DATA LISTING
'''
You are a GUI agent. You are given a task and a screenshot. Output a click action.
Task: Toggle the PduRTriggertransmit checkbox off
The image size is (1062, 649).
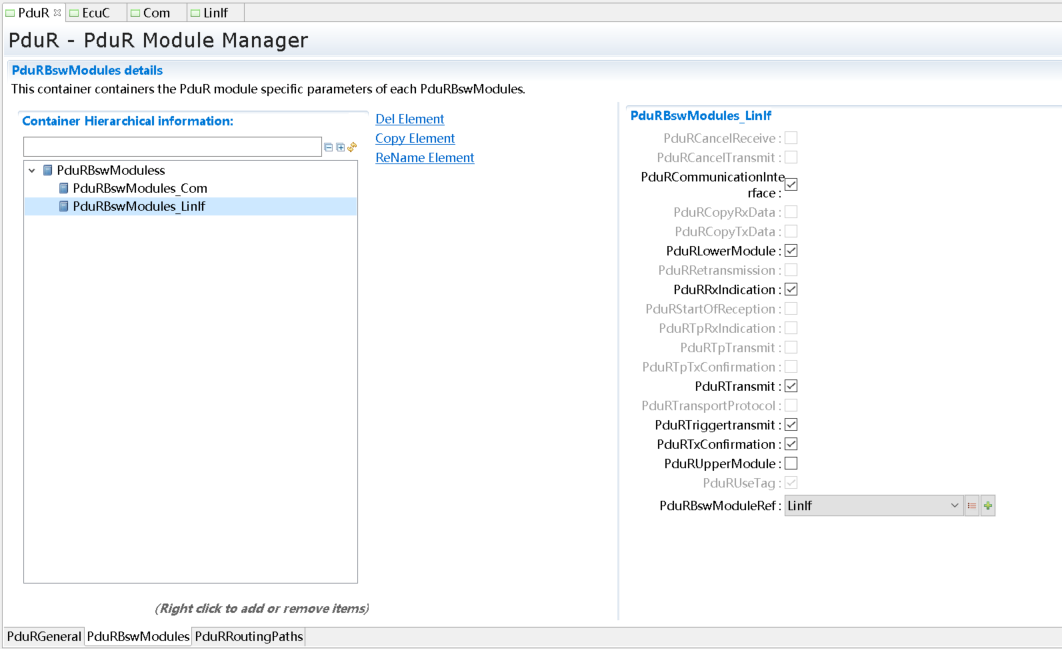point(791,425)
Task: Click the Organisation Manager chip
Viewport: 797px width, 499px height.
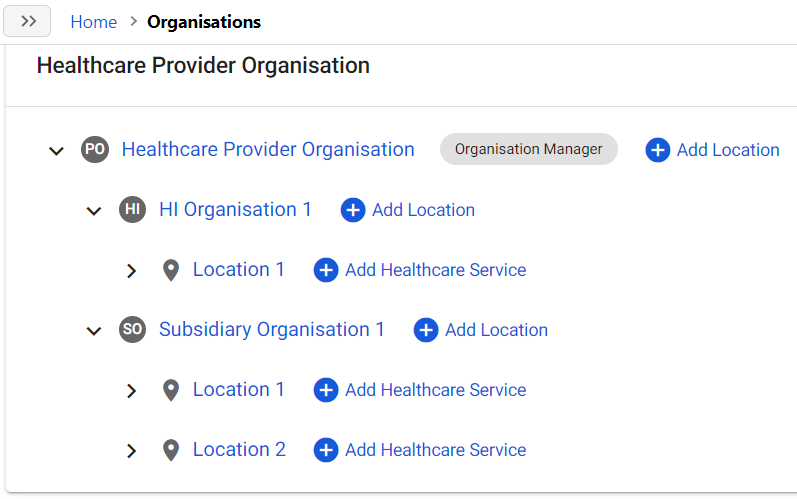Action: pos(529,149)
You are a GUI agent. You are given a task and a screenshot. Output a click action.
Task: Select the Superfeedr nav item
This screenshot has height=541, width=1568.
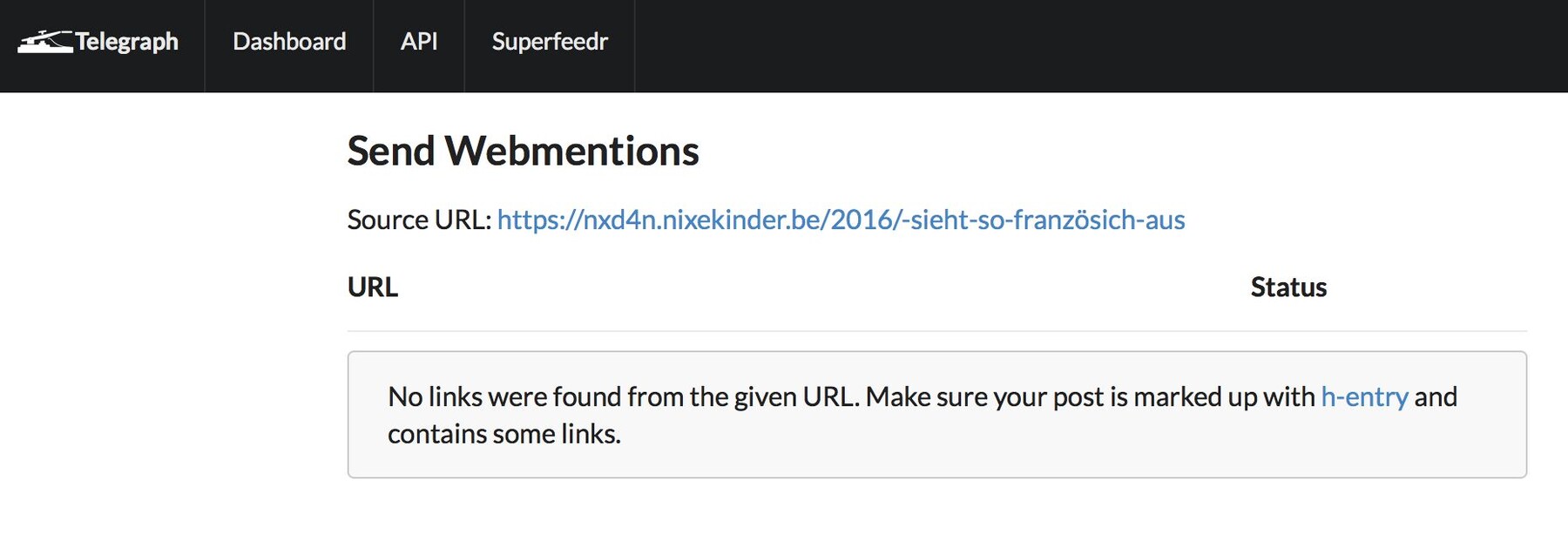550,42
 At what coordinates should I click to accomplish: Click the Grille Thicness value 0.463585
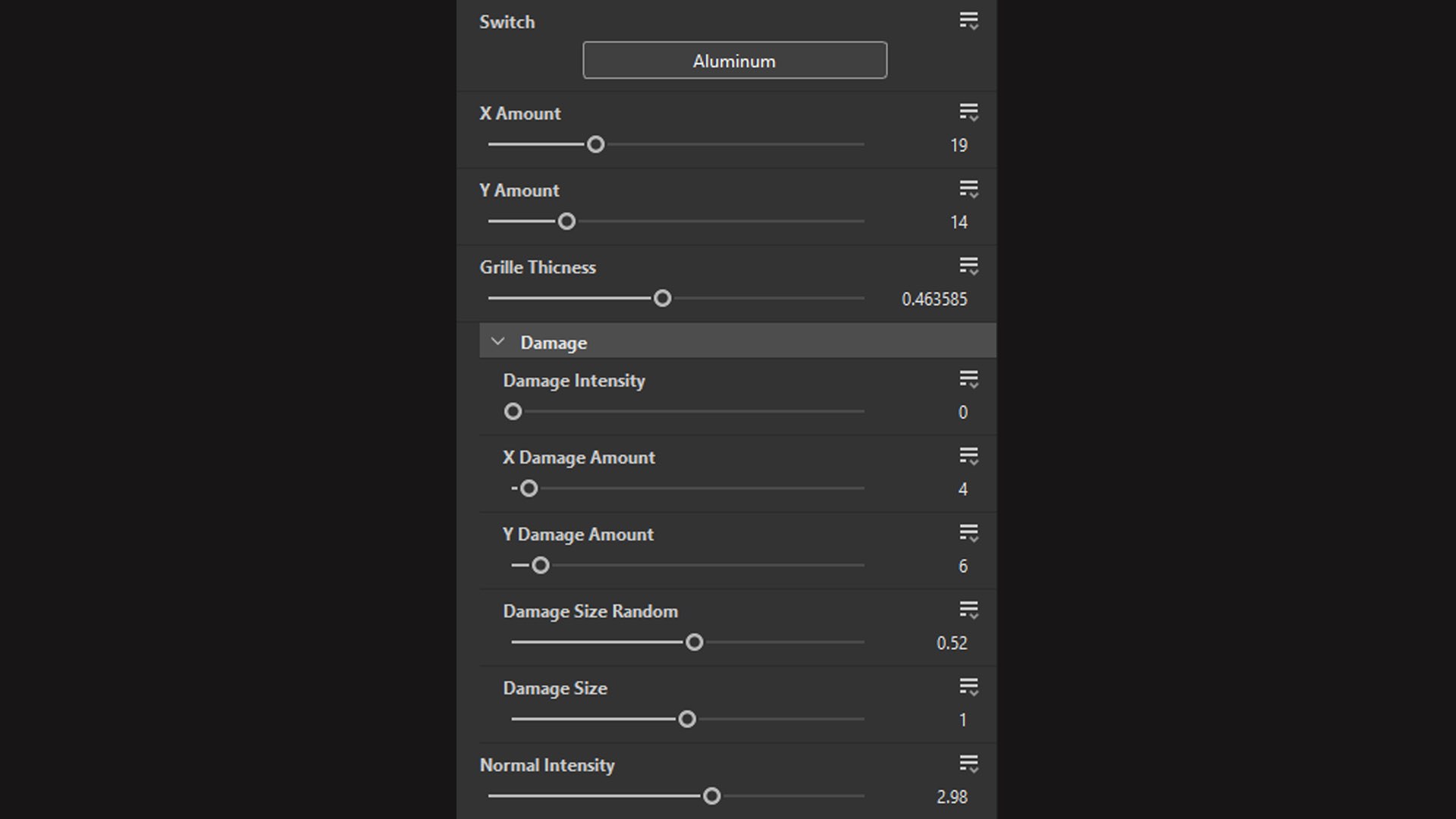(934, 300)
'''
TASK DIRECTIONS
Please rewrite all of the listing above as a numbered list, one line per item, skipping any blank lines and leaving the pictures out.

RESPONSE TO THE TASK
1. You are a GUI agent. You are given a task and a screenshot. Output a click action.
2. Task: Toggle the PduRTriggertransmit checkbox off
3. The image size is (1062, 649).
4. point(791,425)
5. Task: Click the Organisation Manager chip
6. Viewport: 797px width, 499px height.
7. Action: pos(529,149)
8. You are a GUI agent. You are given a task and a screenshot. Output a click action.
9. Task: Select the Superfeedr nav item
10. This screenshot has height=541, width=1568.
11. 550,42
12.  At what coordinates should I click to accomplish: Click the Grille Thicness value 0.463585
13. (934, 300)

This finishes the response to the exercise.